NCERT Solutions for Class 12 Chemistry Chapter 9 – Amines
Chapter 9 of Class 12 Chemistry explores amines — nitrogen-containing organic compounds derived by replacing hydrogen atoms in ammonia with alkyl or aryl groups. These seemingly simple substitutions lead to a rich and nuanced chemistry, especially when it comes to basicity comparisons, which are among the most conceptually challenging aspects of the entire Class 12 Chemistry syllabus. For Subject Wise NCERT Solutions for class 12 and Chapter-wise NCERT solutions for class 12 Chemistry, check out these pages.
Find the PDF of All the Exercises of NCERT Class 12 Chemistry Chapter 9 Solutions
Exercise solutions for Amines are available as a downloadable PDF covering all NCERT textbook questions, including problems on nomenclature, basicity, reactions, and identification. These PDFs are structured for efficient revision, with clear explanations and reaction diagrams that help students reinforce their understanding. Downloading and reviewing these PDFs alongside regular study is an effective strategy for comprehensive exam preparation.
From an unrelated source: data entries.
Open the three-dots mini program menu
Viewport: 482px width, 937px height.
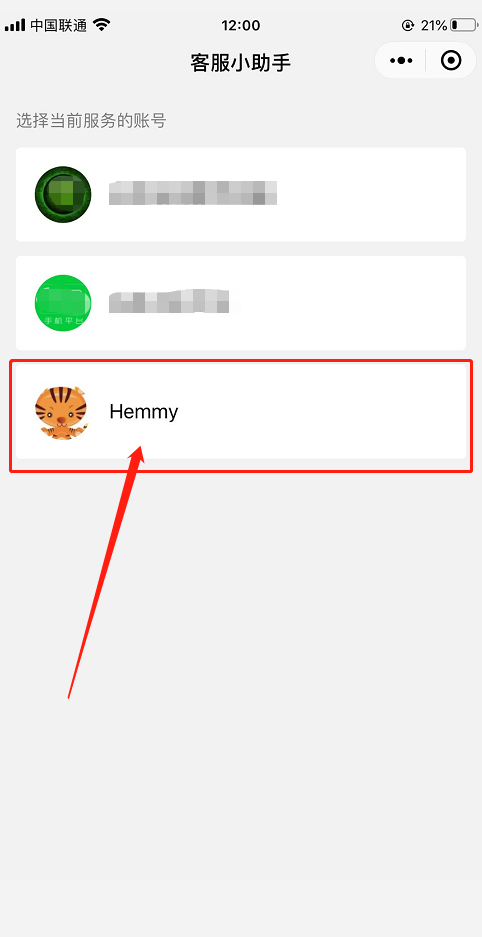pos(401,60)
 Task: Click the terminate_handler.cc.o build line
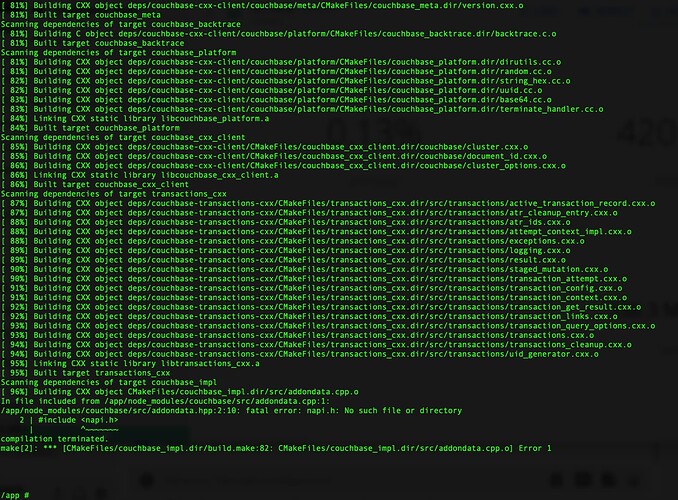(x=302, y=109)
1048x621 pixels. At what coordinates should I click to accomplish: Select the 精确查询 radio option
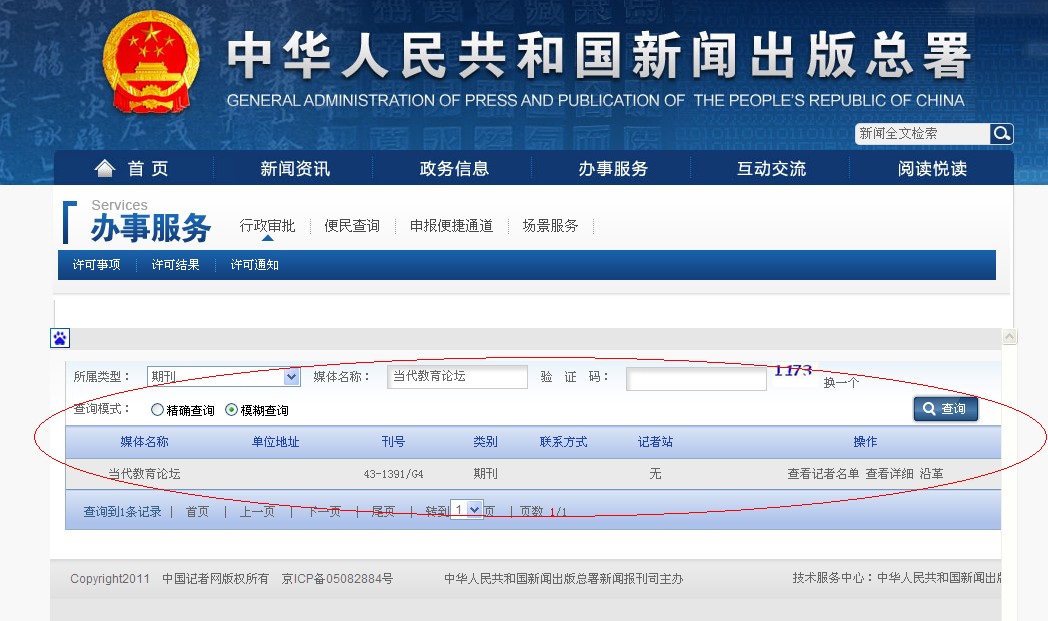click(x=157, y=410)
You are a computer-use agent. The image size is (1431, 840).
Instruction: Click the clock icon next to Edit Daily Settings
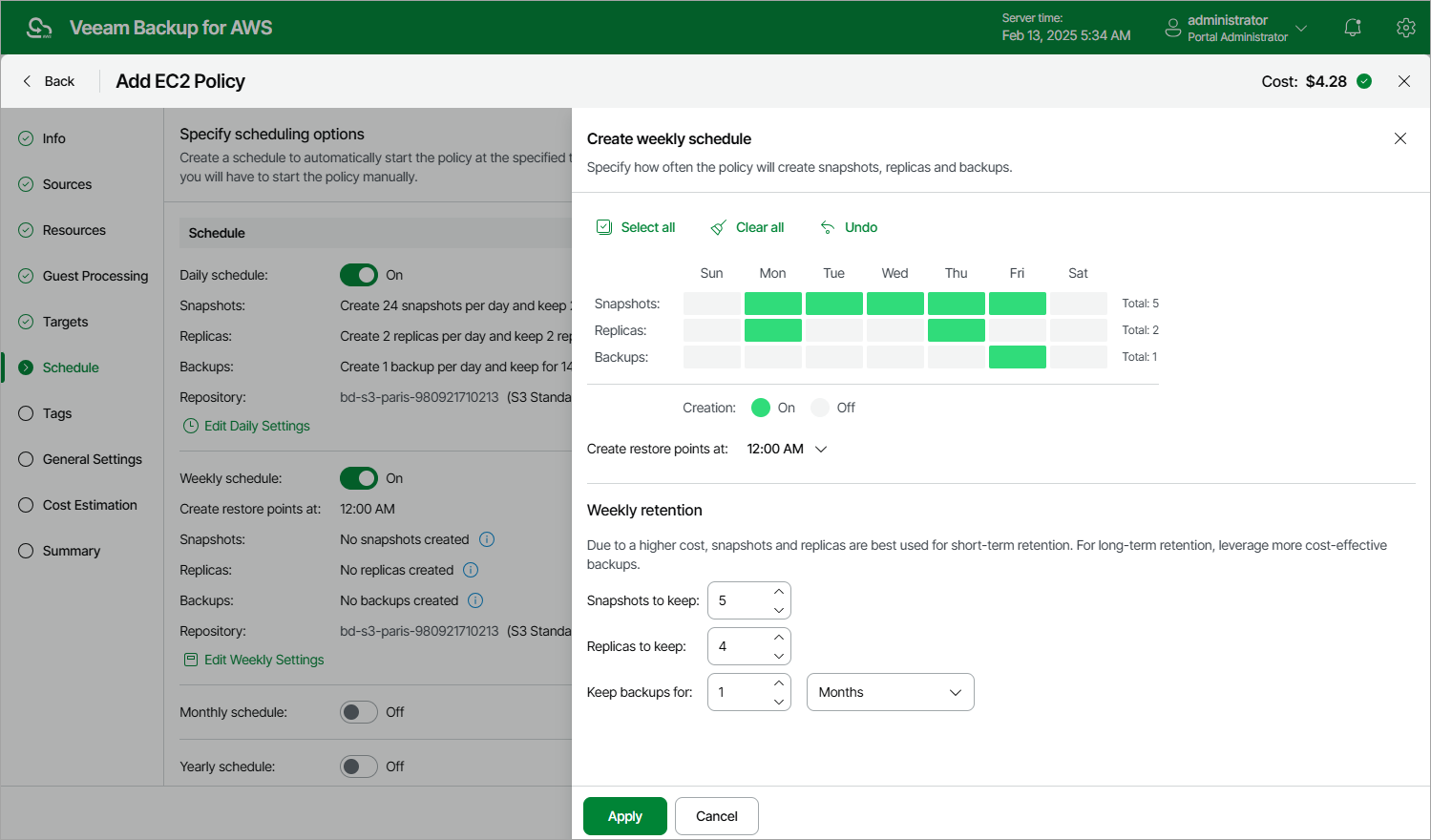pos(189,426)
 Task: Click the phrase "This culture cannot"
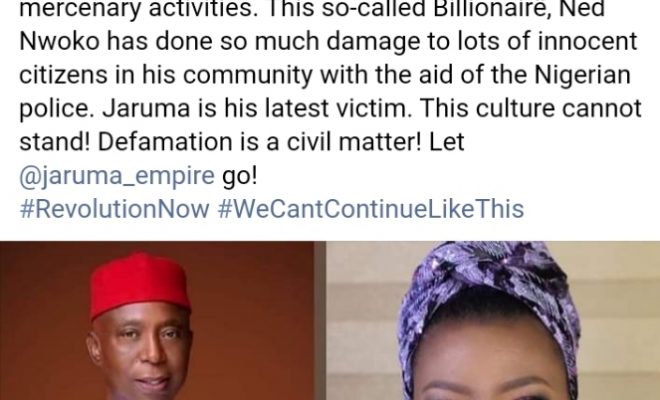click(531, 109)
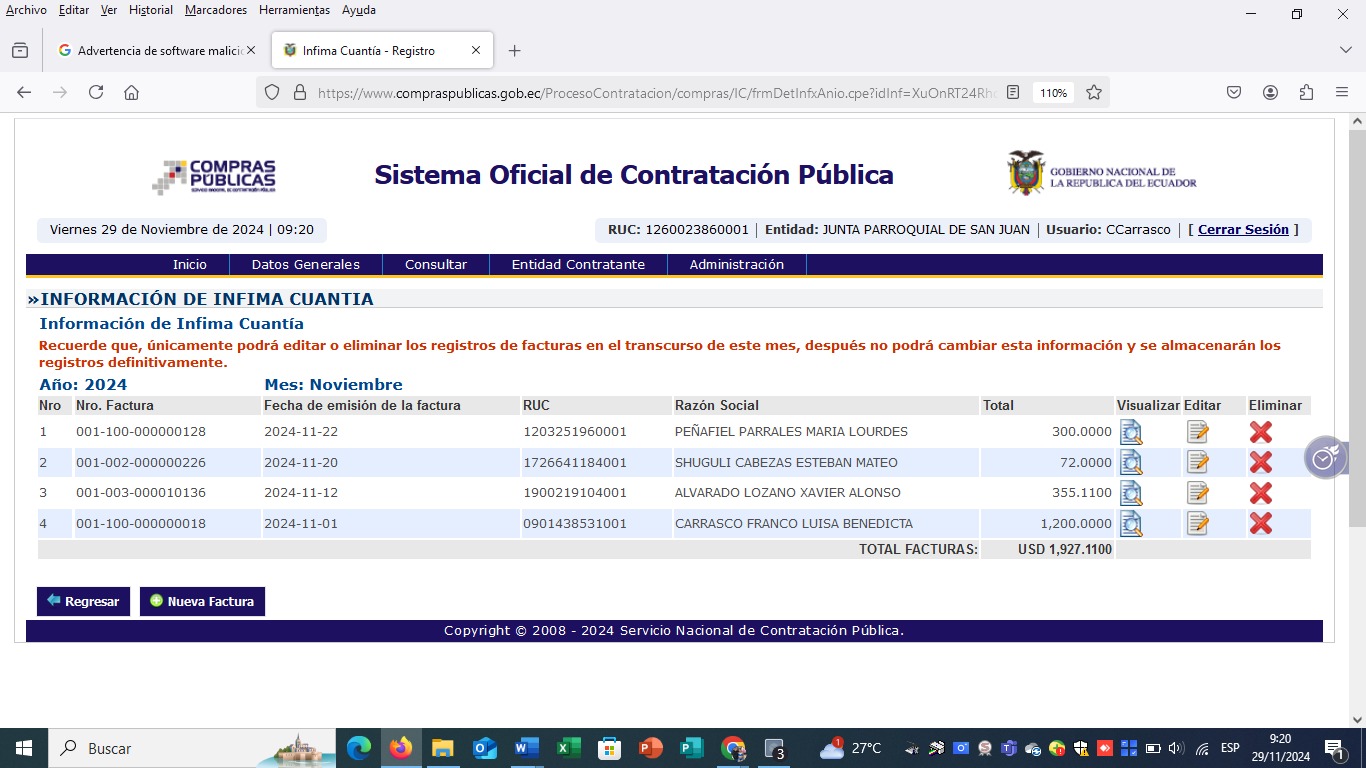This screenshot has height=768, width=1366.
Task: Open the Consultar navigation menu
Action: 435,265
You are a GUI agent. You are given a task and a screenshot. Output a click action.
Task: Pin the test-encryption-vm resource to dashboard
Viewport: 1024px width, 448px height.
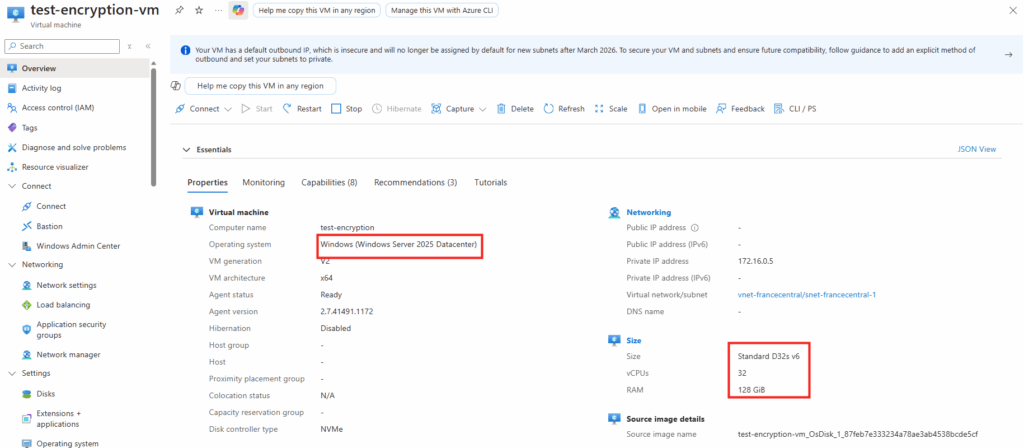[179, 9]
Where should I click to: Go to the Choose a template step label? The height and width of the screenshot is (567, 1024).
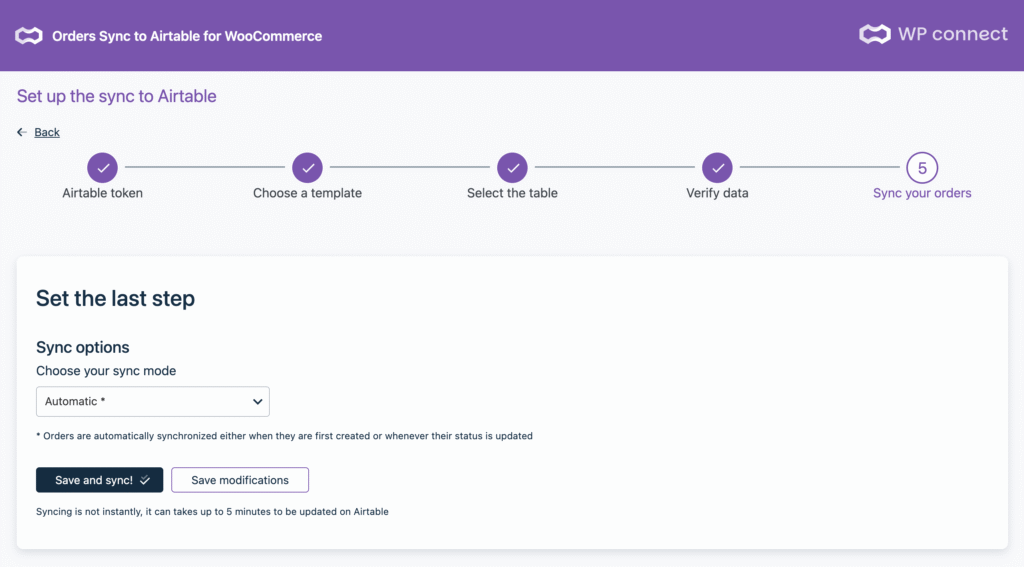coord(307,193)
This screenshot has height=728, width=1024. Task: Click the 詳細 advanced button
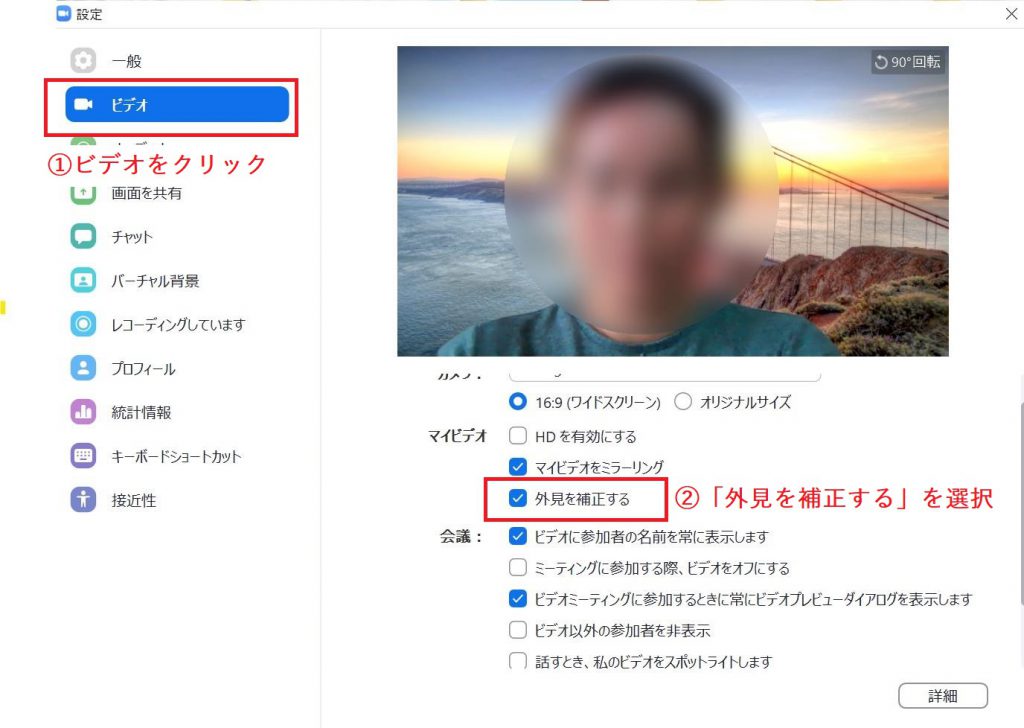[942, 696]
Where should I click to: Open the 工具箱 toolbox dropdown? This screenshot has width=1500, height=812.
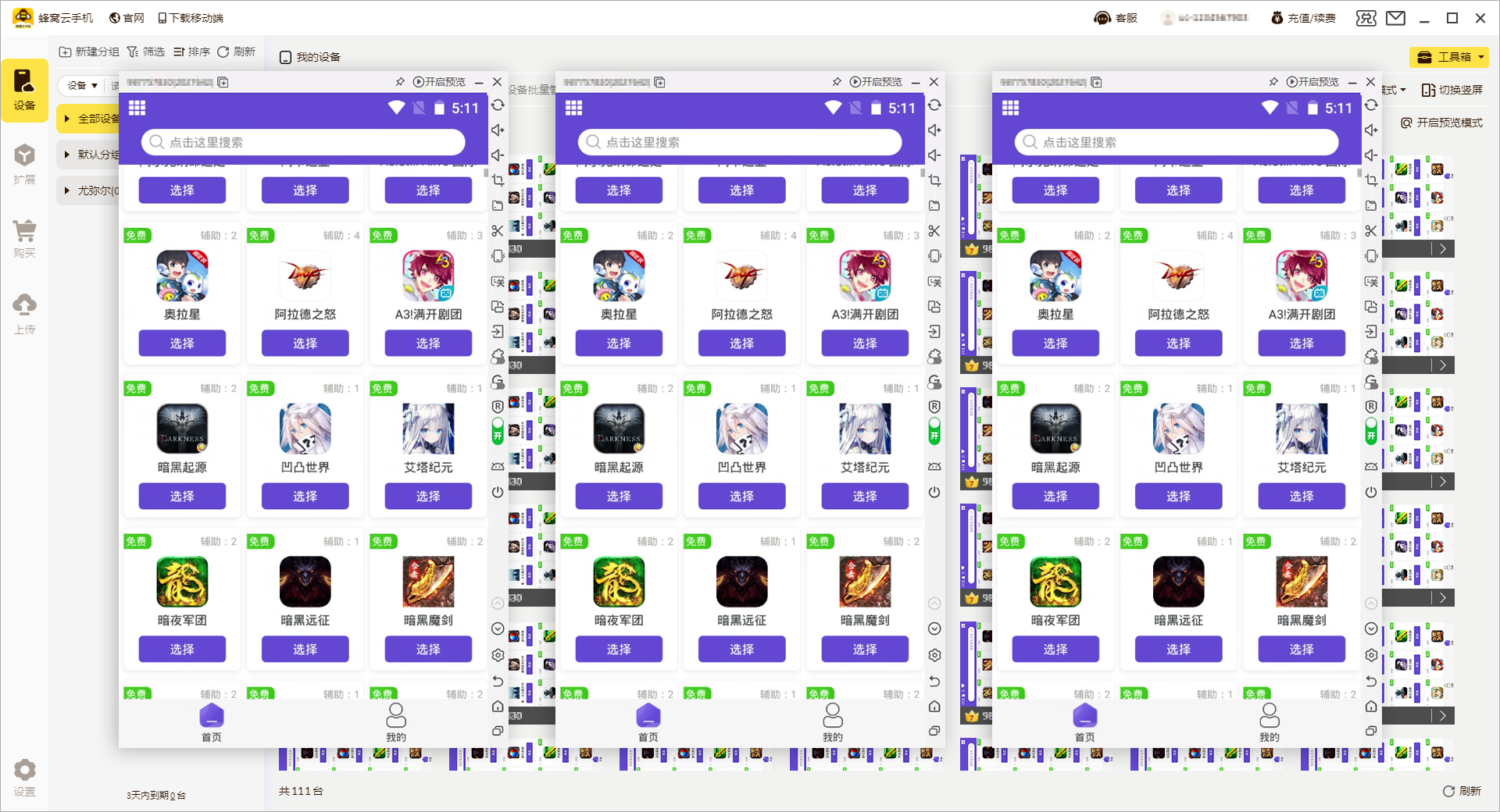pos(1448,57)
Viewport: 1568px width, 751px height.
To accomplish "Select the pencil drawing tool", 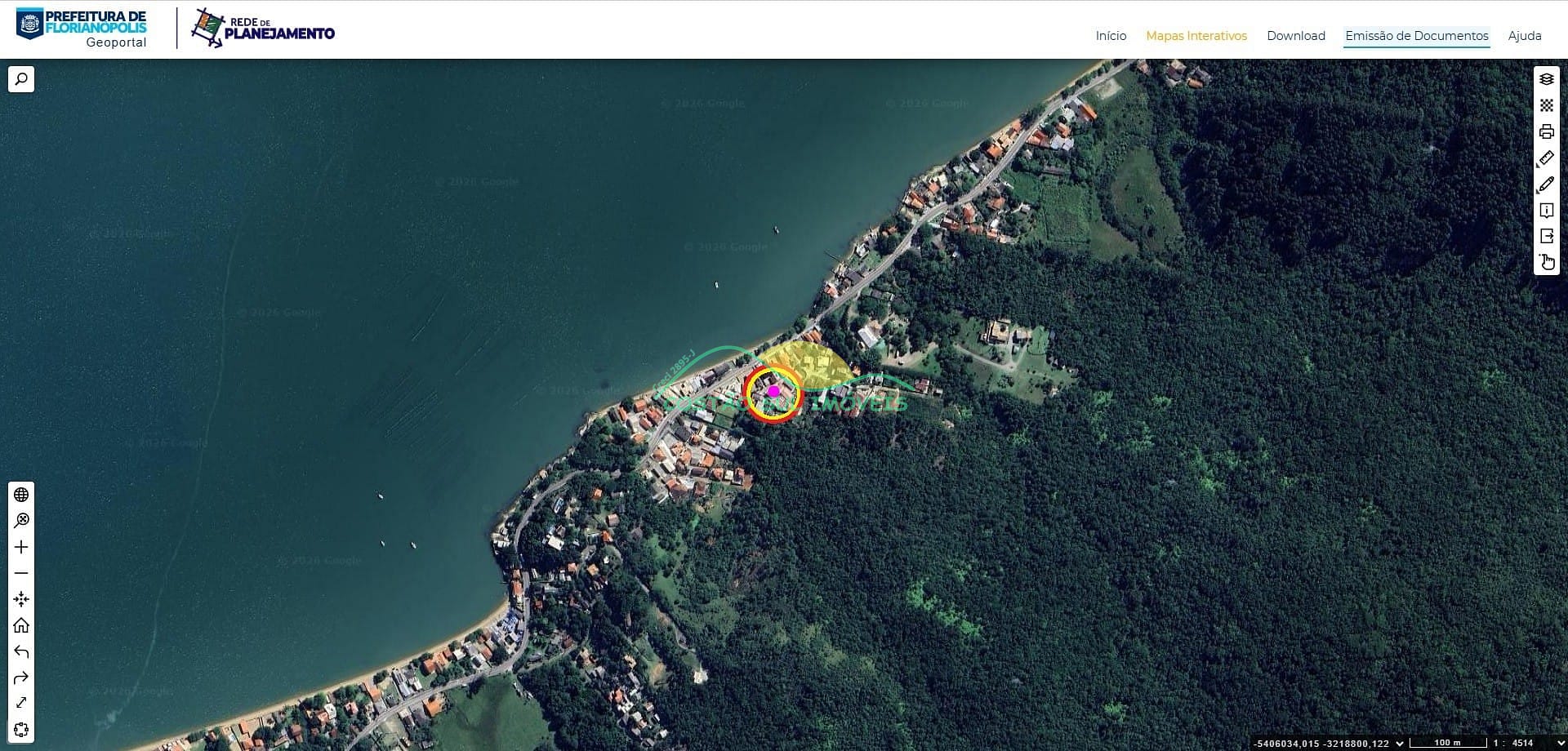I will click(1546, 184).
Amines are biologically significant: amino acids (the building blocks of proteins), neurotransmitters like dopamine and adrenaline, and pharmaceutical compounds like antihistamines are all amine derivatives. For CBSE Class 12 boards, basicity order questions, preparation of amines, reactions with nitrous acid (diazotisation), and the distinction between primary, secondary, and tertiary amines are routinely tested. For JEE and NEET, the mechanistic understanding of why aniline is less basic than aliphatic amines and how diazonium salts participate in coupling reactions is essential.
These NCERT Solutions for Class 12 Chemistry offer logically structured answers for all exercises in the chapter. The NCERT Solutions Class 12 Chemistry Chapter 9 content provided here explains every answer with the chemical reasoning behind it, helping students understand basicity trends, reaction mechanisms, and the identification of amines through chemical tests with complete confidence.
Important Topics Covered in NCERT Class 12 Chemistry Chapter 9
Structure and Classification: Amines are classified as primary (1°), secondary (2°), or tertiary (3°) based on the number of hydrogen atoms in NH₃ replaced by organic groups. Aliphatic and aromatic amines have distinct properties.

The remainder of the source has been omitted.